Auguste Renoir painted them, Edith Piaf sang about them and, most recently, Am?lie did her shopping on them. But icon of Paris though the centuries-old cobblestones of Montmartre may be, they are being removed as part of a council project aimed at turn this historic quarter of Paris into the city's largest "Green Village." To make way for wider sidewalks, cycle lanes and new scooter parks, diggers have torn up chunks of some of Montmartre's most famous thoroughfares, unsentimentally replacing them with uniform layers of tarmac.

"The Green Village is an essential project that will reduce pollution and make Montmartre more family-friendly," says Sylvain Garel, a local deputy of the Green Party and president of the Montmartre Council, which is overseeing the project. "There's no question that this project will benefit everyone in the area." Residents of the bustling Rue Lepic, with its recently de-cobbled square, aren't so convinced.

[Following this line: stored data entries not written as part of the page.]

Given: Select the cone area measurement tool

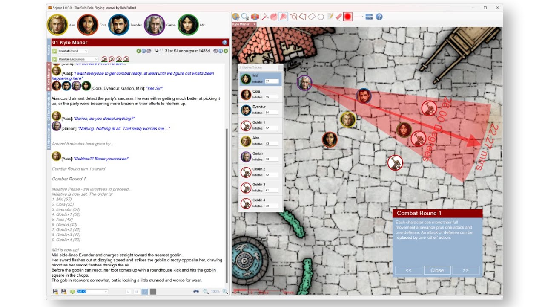Looking at the screenshot, I should tap(283, 17).
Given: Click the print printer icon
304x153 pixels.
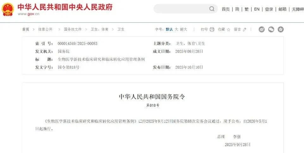Looking at the screenshot, I should coord(212,29).
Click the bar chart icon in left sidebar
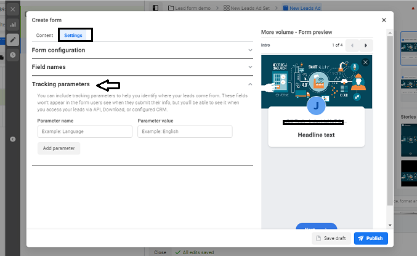Screen dimensions: 417x256 [x=13, y=25]
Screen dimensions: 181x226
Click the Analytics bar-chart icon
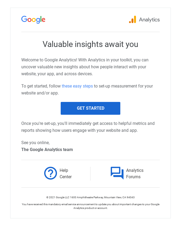tap(132, 19)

"This project will rip the soul out of Montmartre", says Michel Langlois, a butcher and third-generation Montmartrois who has organized a petition against the Green Village project. "This is another attempt by City Hall to make Paris into one, uniform city. We won't have it."

As well as undergoing a green facelift , Montmartre's streets have been fully pedestrianized on Sundays as part of the 'Paris Breathes' project; a City Hall initiative that has banned cars from some 13 parts of the city at weekends.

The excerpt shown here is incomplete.